That success has increased Sinofsky's power within Microsoft. He increasingly is seen as one of the few executives not just at Microsoft, but anywhere, who can successfully marshal a massive team to release a product as complex as Windows. It's Microsoft's moonshot, a multi-year endeavor on which more than 4,000 workers toil.

"They need him," said one former senior executive.

Now, sources say, Sinofsky is even battling with Ballmer, increasingly disregarding the chief executive's efforts to get the Windows group to work in concert with other divisions. Disputes over features are hardly new at Microsoft, particularly as products hurtle toward the finish line. But the brashness of the latest disagreements is stark.

"The general perception is that the Windows group is harder to work with over the past year than it has been," a current Microsoft executive said.

As Windows 8 rolls out, speculation both inside Microsoft and out runs high that Sinofsky may be in line to take Ballmer's job as chief executive when he eventually moves on. After all, Sinofsky has run the two marquee products at Microsoft, Windows and Office. He has a track record of shipping on time, a highly valued skill at the company.

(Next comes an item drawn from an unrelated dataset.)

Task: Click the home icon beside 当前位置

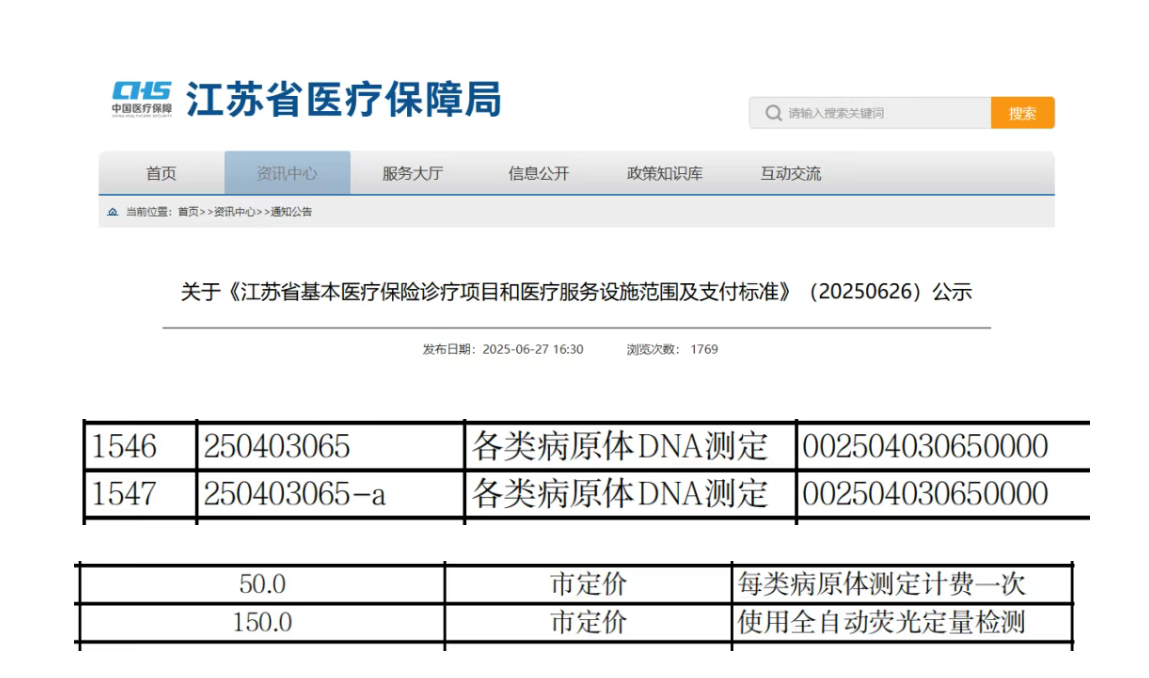Action: coord(113,212)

What's more, many of the would-be rivals for the job, senior executives who have also run the biggest Microsoft groups, have left the company in recent years. Jeff Raikes, who ran the Office group and Microsoft's sales operation, is now chief executive of the Bill & Melinda Gates Foundation. Robbie Bach, who led Microsoft's entertainment division, retired. Kevin Johnson, who led the Windows division and Microsoft's sales force, is now chief executive of Juniper Networks. And J Allard, a younger leader who launched the Xbox business and led the skunkworks tablet concept Sinofsky opposed, left the company in 2010.

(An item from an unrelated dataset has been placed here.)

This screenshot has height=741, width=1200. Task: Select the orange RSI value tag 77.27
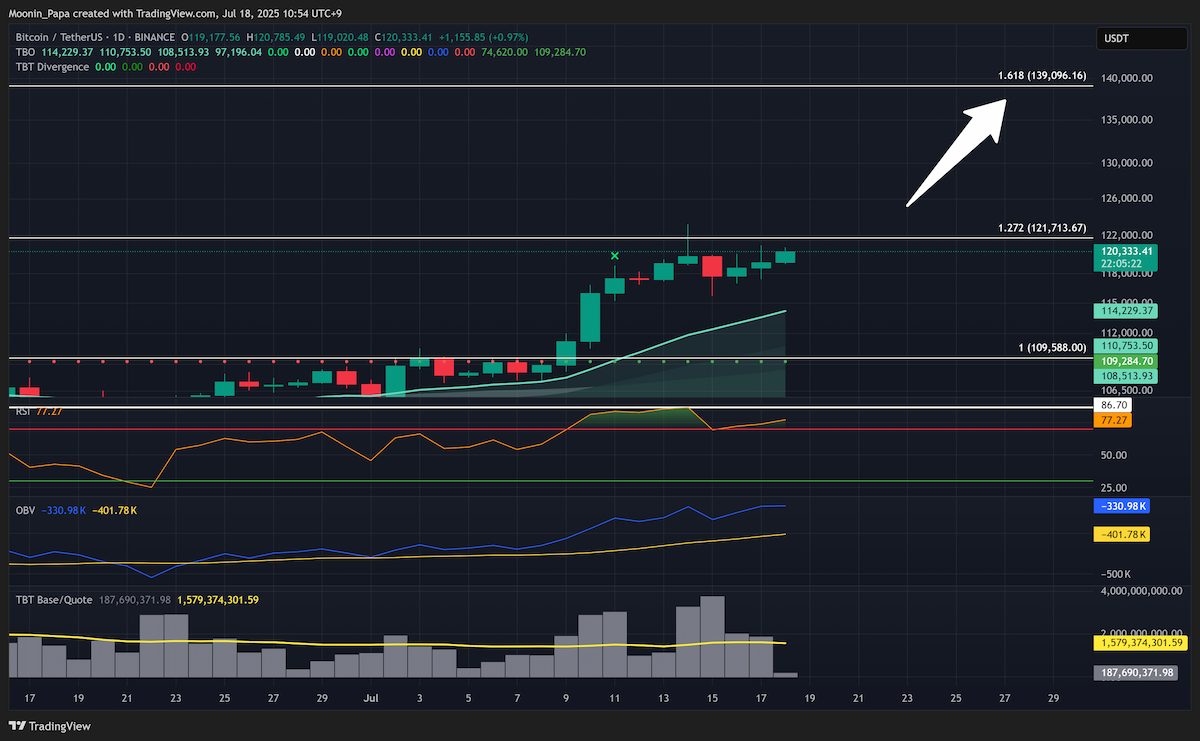pos(1115,422)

That would seem to clear the decks for Sinofsky's ascension. But a Microsoft executive familiar with the thinking of senior management said Sinofsky's rise to the corner office is hardly a sure thing. Senior managers recognize how divisive Sinofsky can be. He may well be the right guy to get Windows out the door, but his temperament may not be suited to run a giant and iconic corporation.

Increasingly, the company is connecting products across divisions, letting consumers, for example, pick songs over Xbox-connected home entertainment systems using Windows 8 tablets. It's a world that requires the kind of cross-division teamwork that Sinofsky's critics say he lacks.

"Steven is a rare talent," the executive said. But "as you think about future leadership, collaboration will be critical in a way it has never has before."